744,000 Americans filed for unemployment benefits last week, far more than the 680,000 consensus expected.
It was the second consecutive weekly rise. The previous week’s total was revised higher to 728,000.
Two weeks don’t make a trend, but this isn’t the best news considering initial claims had fallen below the pre-pandemic record during the week of March 20. Some heralded that as a milestone and a potential inflection point. Any (socially distant) celebrations may have been premature.
The four-week moving average rose to 723,750.
Once again, we see that labor market malaise is ongoing, despite the contention that more blockbuster NFP prints like March’s headline number are a foregone conclusion.
Continuing claims for the week ended March 27 were 3.73 million. That was also a disappointment. Consensus there was 3.64 million.
Still, ongoing claims are at the lowest level since March 21, 2020, during the earliest days of the panic.

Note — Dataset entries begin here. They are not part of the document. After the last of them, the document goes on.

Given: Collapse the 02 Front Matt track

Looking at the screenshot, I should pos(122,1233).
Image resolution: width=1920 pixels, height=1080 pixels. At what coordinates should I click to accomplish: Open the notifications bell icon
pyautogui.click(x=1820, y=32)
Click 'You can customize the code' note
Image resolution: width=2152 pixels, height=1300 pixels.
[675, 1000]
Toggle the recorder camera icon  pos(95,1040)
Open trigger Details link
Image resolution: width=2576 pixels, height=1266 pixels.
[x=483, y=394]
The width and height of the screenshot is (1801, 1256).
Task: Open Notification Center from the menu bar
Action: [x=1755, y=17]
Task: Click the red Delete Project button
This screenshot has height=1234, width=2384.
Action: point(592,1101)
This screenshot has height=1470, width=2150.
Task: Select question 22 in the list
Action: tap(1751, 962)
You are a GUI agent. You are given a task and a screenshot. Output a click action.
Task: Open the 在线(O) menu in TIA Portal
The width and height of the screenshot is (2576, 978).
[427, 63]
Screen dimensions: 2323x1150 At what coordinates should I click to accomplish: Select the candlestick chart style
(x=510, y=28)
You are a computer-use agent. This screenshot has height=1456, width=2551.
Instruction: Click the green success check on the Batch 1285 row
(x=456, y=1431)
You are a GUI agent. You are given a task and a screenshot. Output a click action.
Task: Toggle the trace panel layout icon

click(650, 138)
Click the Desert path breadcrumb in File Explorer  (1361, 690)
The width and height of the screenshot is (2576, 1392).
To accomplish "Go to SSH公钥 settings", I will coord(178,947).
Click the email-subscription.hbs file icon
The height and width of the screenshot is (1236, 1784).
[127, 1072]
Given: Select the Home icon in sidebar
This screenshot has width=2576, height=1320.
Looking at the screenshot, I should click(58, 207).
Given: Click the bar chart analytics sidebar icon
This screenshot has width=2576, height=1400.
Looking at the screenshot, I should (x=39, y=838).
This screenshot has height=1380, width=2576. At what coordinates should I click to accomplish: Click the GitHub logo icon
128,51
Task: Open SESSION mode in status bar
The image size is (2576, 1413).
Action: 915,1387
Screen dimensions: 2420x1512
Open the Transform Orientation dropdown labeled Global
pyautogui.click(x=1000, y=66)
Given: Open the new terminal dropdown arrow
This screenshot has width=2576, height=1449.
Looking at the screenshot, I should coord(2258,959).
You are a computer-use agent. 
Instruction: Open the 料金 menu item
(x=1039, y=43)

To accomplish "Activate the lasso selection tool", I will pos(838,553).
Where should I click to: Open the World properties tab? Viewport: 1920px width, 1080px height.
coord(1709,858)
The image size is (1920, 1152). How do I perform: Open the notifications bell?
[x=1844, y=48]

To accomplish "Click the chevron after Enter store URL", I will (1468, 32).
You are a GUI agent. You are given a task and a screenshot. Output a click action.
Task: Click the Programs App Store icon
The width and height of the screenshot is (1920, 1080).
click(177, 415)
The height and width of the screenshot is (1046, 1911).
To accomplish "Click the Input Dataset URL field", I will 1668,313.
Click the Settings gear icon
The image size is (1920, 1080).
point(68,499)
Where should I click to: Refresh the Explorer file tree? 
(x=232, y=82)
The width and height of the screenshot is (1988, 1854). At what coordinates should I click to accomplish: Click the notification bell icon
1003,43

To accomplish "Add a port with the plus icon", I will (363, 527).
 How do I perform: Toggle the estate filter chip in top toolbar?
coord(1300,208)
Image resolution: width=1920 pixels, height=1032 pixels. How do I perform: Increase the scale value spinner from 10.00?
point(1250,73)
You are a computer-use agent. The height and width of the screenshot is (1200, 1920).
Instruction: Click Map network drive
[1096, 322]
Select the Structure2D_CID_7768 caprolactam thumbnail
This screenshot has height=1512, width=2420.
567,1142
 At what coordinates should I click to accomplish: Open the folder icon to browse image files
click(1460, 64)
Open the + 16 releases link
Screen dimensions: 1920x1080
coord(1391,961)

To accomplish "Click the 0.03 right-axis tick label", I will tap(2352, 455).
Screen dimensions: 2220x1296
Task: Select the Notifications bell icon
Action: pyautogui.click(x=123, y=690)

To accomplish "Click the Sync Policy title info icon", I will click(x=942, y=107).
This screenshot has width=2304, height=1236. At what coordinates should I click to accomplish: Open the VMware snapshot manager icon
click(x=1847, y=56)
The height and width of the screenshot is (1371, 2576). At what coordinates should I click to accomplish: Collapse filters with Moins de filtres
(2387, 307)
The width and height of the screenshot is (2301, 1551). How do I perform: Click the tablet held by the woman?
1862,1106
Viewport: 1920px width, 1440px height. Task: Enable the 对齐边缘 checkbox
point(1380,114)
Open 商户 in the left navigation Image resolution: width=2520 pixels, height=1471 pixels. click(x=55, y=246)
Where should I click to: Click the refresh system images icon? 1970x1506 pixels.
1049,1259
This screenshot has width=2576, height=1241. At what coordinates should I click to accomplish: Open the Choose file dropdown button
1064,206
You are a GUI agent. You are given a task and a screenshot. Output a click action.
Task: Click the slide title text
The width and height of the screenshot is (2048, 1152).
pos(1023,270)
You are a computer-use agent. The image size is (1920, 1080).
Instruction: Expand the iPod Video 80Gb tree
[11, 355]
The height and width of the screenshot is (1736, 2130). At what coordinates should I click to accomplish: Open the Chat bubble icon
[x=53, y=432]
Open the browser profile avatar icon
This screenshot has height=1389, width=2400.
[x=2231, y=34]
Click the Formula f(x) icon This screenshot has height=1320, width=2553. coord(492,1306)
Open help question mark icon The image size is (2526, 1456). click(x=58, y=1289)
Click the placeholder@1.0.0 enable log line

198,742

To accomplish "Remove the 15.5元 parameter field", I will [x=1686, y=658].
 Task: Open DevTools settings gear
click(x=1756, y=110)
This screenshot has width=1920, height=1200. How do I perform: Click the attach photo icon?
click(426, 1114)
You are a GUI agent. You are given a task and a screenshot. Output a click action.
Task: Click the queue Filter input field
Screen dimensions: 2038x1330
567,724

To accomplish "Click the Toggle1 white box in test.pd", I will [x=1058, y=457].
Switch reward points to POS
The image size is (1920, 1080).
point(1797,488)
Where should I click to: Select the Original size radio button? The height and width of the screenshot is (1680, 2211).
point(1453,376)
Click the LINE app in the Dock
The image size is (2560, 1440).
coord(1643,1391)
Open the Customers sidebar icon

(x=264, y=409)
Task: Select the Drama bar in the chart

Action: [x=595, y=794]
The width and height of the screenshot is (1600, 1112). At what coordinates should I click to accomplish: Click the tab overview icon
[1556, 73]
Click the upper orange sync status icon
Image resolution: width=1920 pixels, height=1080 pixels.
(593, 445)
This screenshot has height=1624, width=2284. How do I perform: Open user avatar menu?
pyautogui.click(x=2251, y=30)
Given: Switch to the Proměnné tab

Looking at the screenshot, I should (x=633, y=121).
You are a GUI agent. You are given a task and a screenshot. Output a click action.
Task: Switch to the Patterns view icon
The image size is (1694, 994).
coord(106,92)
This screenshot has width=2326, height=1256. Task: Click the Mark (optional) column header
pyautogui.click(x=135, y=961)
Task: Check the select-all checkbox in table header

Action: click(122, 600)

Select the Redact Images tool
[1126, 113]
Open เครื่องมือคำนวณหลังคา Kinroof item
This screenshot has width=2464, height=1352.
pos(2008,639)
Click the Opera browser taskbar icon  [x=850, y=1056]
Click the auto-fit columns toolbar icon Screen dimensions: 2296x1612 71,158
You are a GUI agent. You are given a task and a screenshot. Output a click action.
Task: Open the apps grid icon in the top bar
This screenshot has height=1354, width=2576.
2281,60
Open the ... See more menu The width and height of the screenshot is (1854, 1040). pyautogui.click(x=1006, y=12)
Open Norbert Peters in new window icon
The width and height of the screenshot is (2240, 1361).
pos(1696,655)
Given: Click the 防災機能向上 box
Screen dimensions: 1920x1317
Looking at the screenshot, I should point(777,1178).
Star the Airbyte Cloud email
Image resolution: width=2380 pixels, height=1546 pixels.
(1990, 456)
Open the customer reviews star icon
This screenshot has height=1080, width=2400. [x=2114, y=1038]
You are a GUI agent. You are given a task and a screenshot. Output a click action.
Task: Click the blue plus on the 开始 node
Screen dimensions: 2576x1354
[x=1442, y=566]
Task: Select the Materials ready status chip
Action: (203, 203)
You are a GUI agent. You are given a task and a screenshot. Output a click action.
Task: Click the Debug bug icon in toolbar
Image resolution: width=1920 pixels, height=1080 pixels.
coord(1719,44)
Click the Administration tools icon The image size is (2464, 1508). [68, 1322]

Whether this is material for the narrative is debatable, but I would note that the miss on the headline in this week’s release wasn’t trivial. The range from three-dozen economists was 636,000 to 715,000. That means the actual print was worse than the most pessimistic guess. And, again, two weeks in a row is definitely the wrong direction. (Incidentally, the title of this article is a Planes, Trains & Automobiles reference, for any fans out there.)
If you forced me to say something meaningful, I suppose what I’d offer is this: Expectations for a rapid and uninterrupted labor market recovery in the US are now running very high. While one, or two or even three weeks of disappointing claims data likely won’t derail the overarching macro story, elevated expectations are inherently vulnerable to disappointment.
In this case, it’s a “just when you thought it was safe”-type dynamic.